I think this should be (h/10) bar.

$P = h \rho g = h*1000* 10 \frac{m*kg*m*bar}{m^3*sec^2*100,000pascal} = \frac h {10}$

here, this is clearer:
$\frac{m}{} \frac{kg}{m^3} \frac{m}{sec^2} \frac{bar}{100,000pascal}$

256bits
Gold Member
At which water level H in the pipe will there be an equilibrium between trapped air and water. Since in this position we have water column as well.
You do realize that your situation is the same as if the pipe filled with atmospheric air is lowered into the water.
Solve for the rise of water level into the pipe.
As per previous posts.

Baluncore
2019 Award
(I'm reluctant to say this to you, but) check your units; I get 74 meters from the top surface. I think you dropped a factor of ten somewhere.
You are correct. I multiplied by 10, instead of dividing by 10.
Then the square root reduced my error by a factor of 10.
But can you believe it ?
It didn't seem right. You shouldn't believe it, you didn't.
Thanks for finding my error.

It is a most interesting problem.

So at the end of the day we have 73 m section with air at @ 7,16 bar and 457 m section with water column at 45,7 bar.
It is important to know air pressure at the top when the pipe is about to be vented.

Baluncore
2019 Award
I over-simplified the solution by fixing the length of the pipe so it would be vertical when lifted.
But the length of the pipe is critical to the solution because it decides the mass of air involved.
I also used gauge pressure, not absolute pressure in the Boyle's law ratio.

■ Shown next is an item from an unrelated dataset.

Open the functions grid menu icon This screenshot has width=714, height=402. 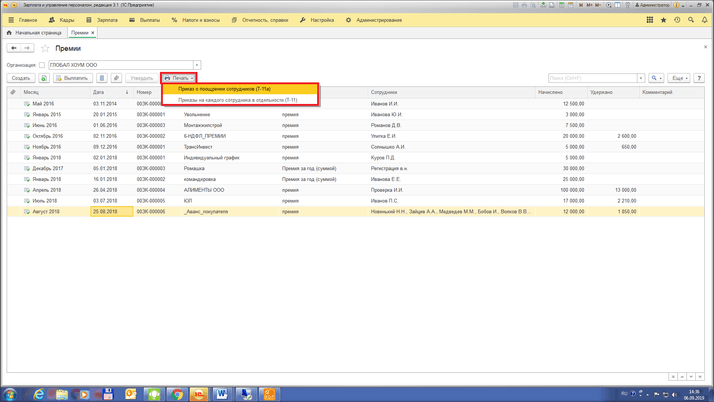650,19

Here is a more general solution that requires the length of the pipeline be specified. Only the part of the pipe that contains air is assumed to be vertical. The higher closed end is assumed to be at the surface. The pipe is assumed to have a constant section, so volume will be proportional to length. The position of the water filled part of the pipe, and the pressure at the hole, is irrelevant as the hydrostatic pressure inside and outside the pipe will cancel.
I ignore water temperature density differences and the hydrostatic pressure in the air column.

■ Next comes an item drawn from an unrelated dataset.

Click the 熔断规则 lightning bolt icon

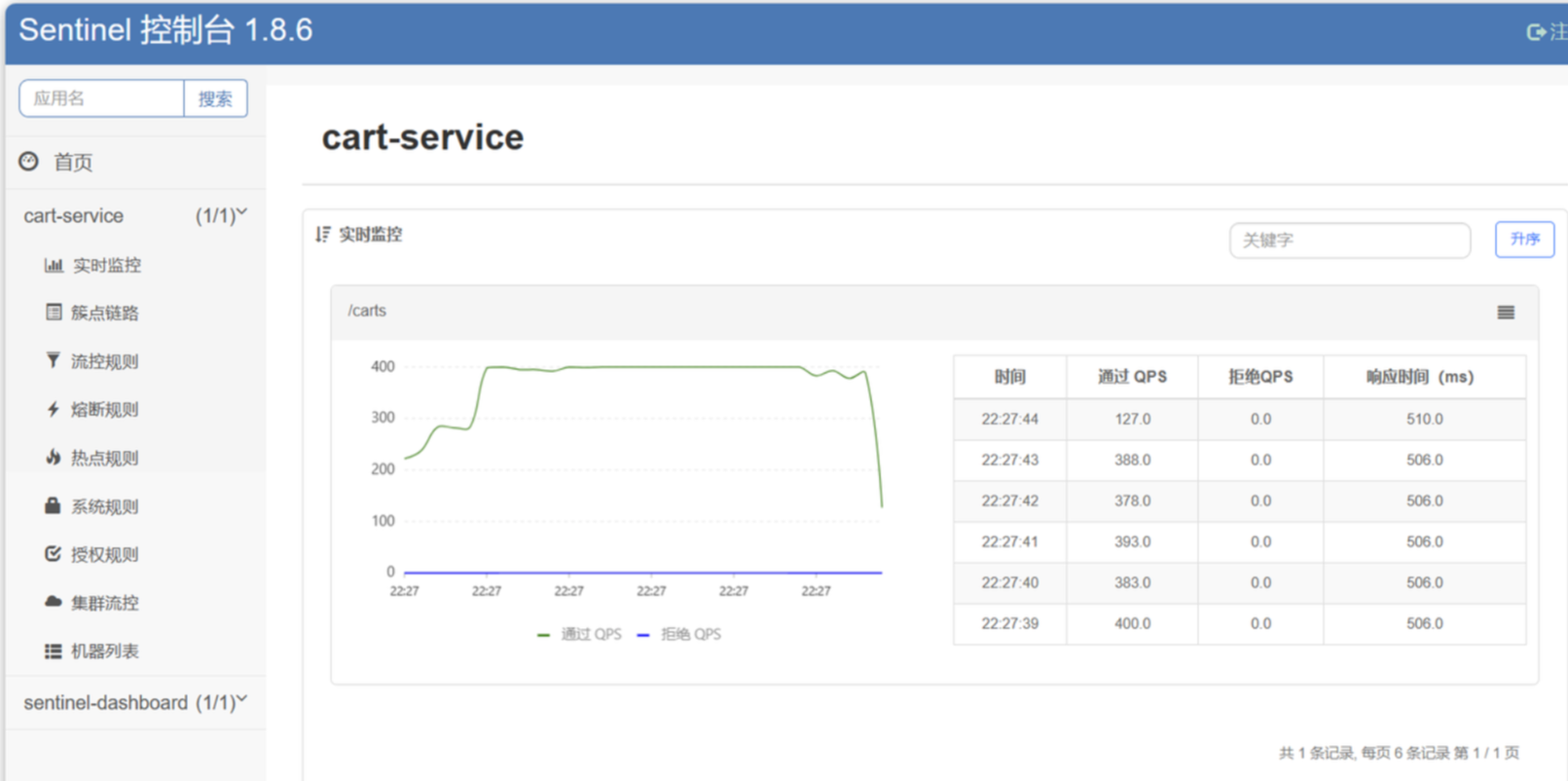coord(54,409)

The total length of pipe is, s; metre.
The length of the upper part containing air is, d; metre.
I assume hydrostatic pressure gradient is 1 bar per 10 metre in sea water.
The gauge pressure of air in the pipe is, Pg = d / 10; bar.
The absolute pressure in the pipe is, p = ( d / 10 ) + 1; bar.
Boyle's law uses absolute pressure. P1·V1 = P2·V2;
Therefore, 1 * s = p * d;
0 = ( d² / 10 ) + d – s
d = 5 * ( √( 1 + 0.4 * s ) − 1 ); I believe this is the correct quadratic solution.

Example results:
s = 1 m; d = 0.916 m. You can test this in a pool.
s = 5 m; d = 3.660 m.
s = 20 m; d = 10.00 m. This special test case appears correct.
s = 50 m; d = 17.91 m.
s = 150 m; d = 34.05 m.
s = 530 m; d = 67.97 m.
s =1060 m; d = 98.07 m.

When s = 530 m, d = 67.97, the absolute air pressure is 6.797 bar.
The gauge pressure of air in the pipe at the surface is 5.797 bar.

Baluncore
2019 Award
When s = 530 m, d = 67.97, the absolute air pressure is 6.797 bar.
The gauge pressure of air in the pipe at the surface is 5.797 bar.
Did I get it wrong again ?
When s = 530 m, d = 67.97 m, the gauge air pressure is 6.797 bar ≈ 99 psi if vented.
The absolute pressure of air in the pipe will then be 7.797 bar.

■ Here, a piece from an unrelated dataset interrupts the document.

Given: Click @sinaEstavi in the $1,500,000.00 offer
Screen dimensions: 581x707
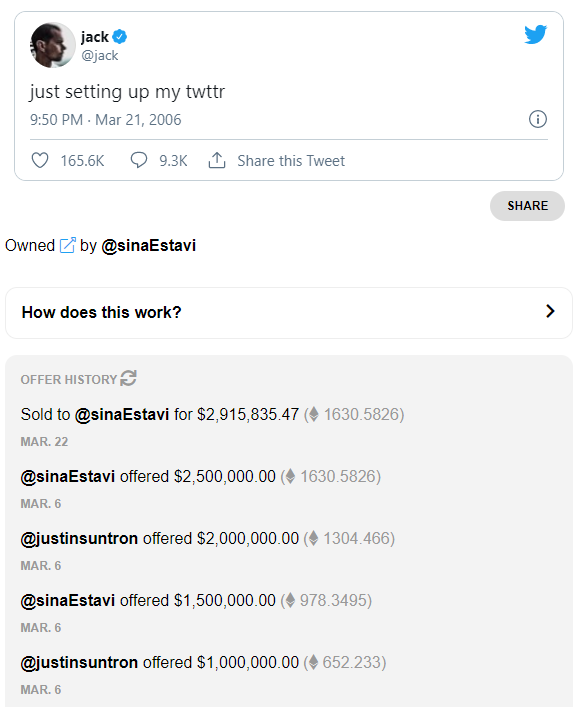Looking at the screenshot, I should (68, 601).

Did I get it wrong again ?
When s = 530 m, d = 67.97 m, the gauge air pressure is 6.797 bar ≈ 99 psi if vented.
The absolute pressure of air in the pipe will then be 7.797 bar.
That's pretty close to what I got. I solved in US units; converted to SI I get 69.0 meters air space at 7.78 bar absolute (6.77 barg or 98.2 psig). I think the differences might be due to your use of 10 m/sec^2 vs. 9.8 for gravity. That was perfectly reasonable the first time thru but once you develop the quadratic to solve the problem you might as well use a more refined value, IMO.

So at the end of the day we have ... 457 m section with water column at 45,7 bar.
This is a little ambiguous but I think it shows the OP doesn't understand the solution.

Baluncore